Notice how part of the confidence intervals overlap? The + 6% Margin of Error on the top of John Daniel's 45 % overlaps with the - 6% of Jim Bean's 55%. This means that if the poll were to be taken again, there's a reasonable chance that John Daniels might be leading over Jim Beam in the polls. How great of a chance is there? To know that you need to understand the confidence level.

The Confidence Level

While you may hear the margin of error reported on TV or in the paper, the confidence level is a crucial component that's often left out. Quite simply, the confidence level represents the likelihood that another sample will provide the same results. It is the percent likelihood statement that accompanies the width of the confidence interval. It is often set to the 95% level by convention but can be adjusted (see the confidence level in the figure below).

A confidence level of 95% means that 95 out of 100 times the sample percentages will fall within the confidence intervals. Or 5 times out of 100 the percentages will NOT fall within the confidence intervals. U

So if the Star Tribune took the same poll 100 times with a margin of error of 6% at 95% confidence, we'd expect that about 5 of those polls would show Jim Bean to have more than 61% of the vote or less than 49% of the vote.

Why 95%?
95% is the most frequent value of the confidence level and it is set that way mostly by convention (5% seemed like a reasonable amount of risk I suppose). You would want to lower it to 90% or 85% or raise it to 99% depending on the impact of being wrong.

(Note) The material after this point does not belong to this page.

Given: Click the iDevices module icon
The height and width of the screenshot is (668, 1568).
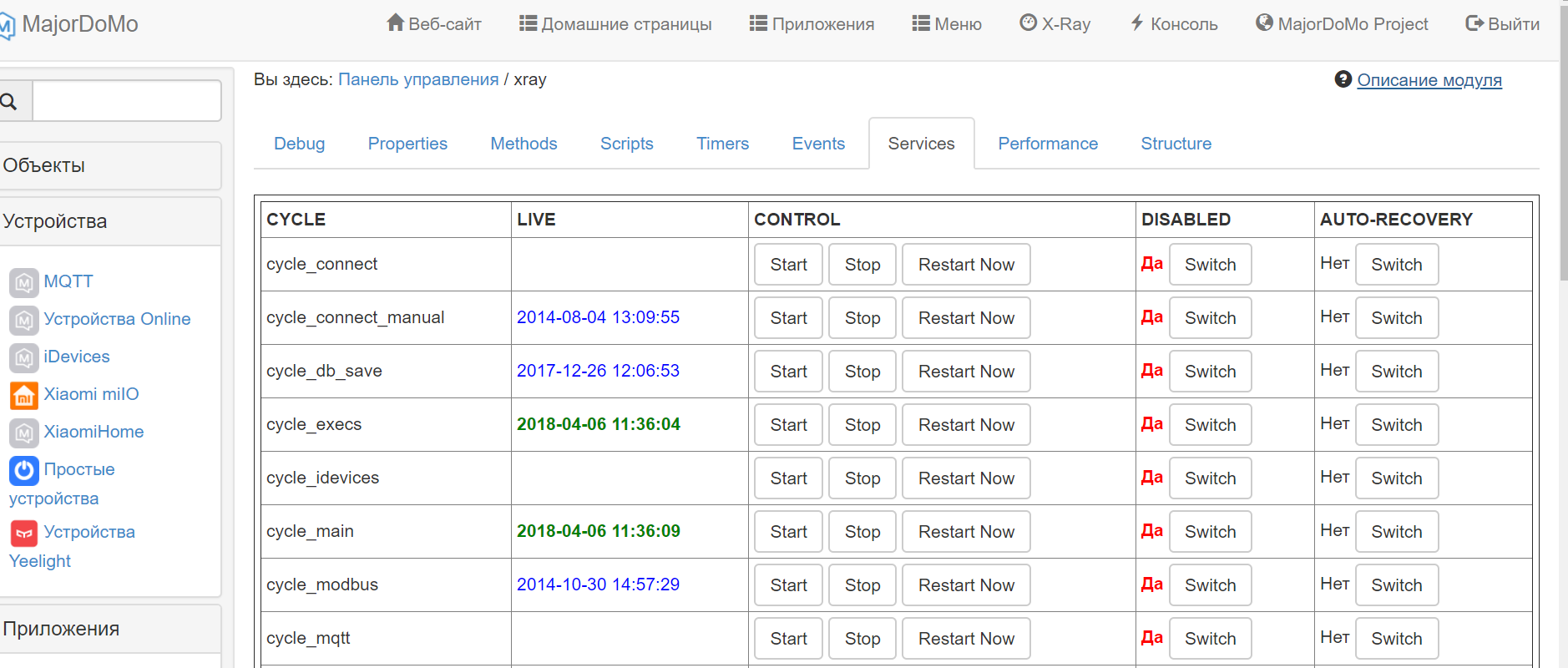Looking at the screenshot, I should click(23, 357).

In other words, if you were betting a lot of money on where the 100 sample results would fall, then you'd want to use a 99% confidence level, not an 80% level (unless you don't mind a 20% chance of having to pay up). But, there is a price to pay for having a more precise estimate, and that's a wider confidence interval. U

So as your confidence level increase, your confidence interval gets wider. By the way, there's nothing stopping you from having 96%, 91% or even an 83.5% confidence level. Here's another example.

You ask 12 users to register for a newsletter on a website you're testing for usability. You need to report the average time to the marketing team who's thinking about redesigning the website. After timing 12 users you report an average of 80 seconds with confidence intervals. The figure below shows how the confidence intervals change depending on the confidence level chosen.

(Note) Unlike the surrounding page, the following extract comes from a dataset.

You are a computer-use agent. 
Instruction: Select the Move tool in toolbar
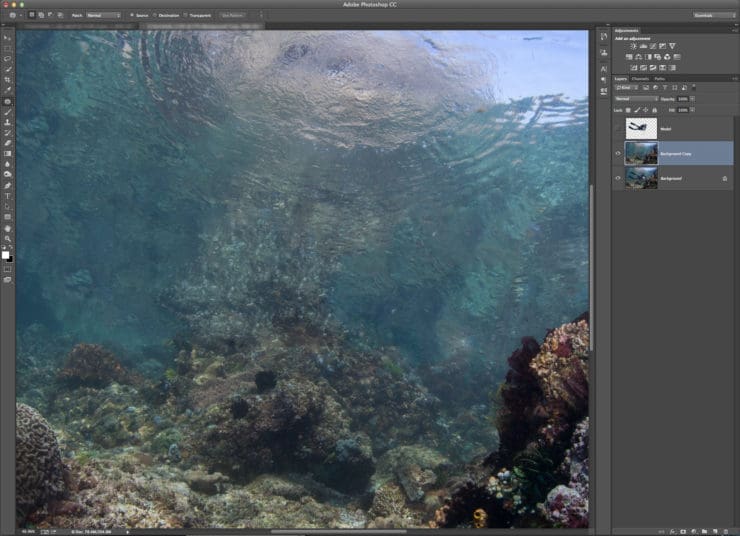coord(7,38)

So what intervals do you provide to the marketing group? If they want high confidence, you need to use a higher confidence level perhaps 95% or 99%(you need to be more confident of your results). If they just want a ballpark, then use a lower confidence level.

Let's assume they want to be moderately confident. In that case, I think a 90% confidence level will suffice. So here are a few ways you could report the range you observed in your sample of 12 users.

• The mean time was 80 seconds and we'd expect future samples to fall between 69 seconds and 91 seconds 90% of the time.
• The mean time was 80 seconds +/- 11 seconds (with 90% Confidence).
• The mean time was 80 seconds with a 90% confidence interval of 69 seconds to 91 seconds

As you can see, there are a few ways to phrase things. Notice how all three (implicitly or explicitly) contain the confidence interval, the margin of error and the confidence level? All three are critical in assessing statements using confidence intervals.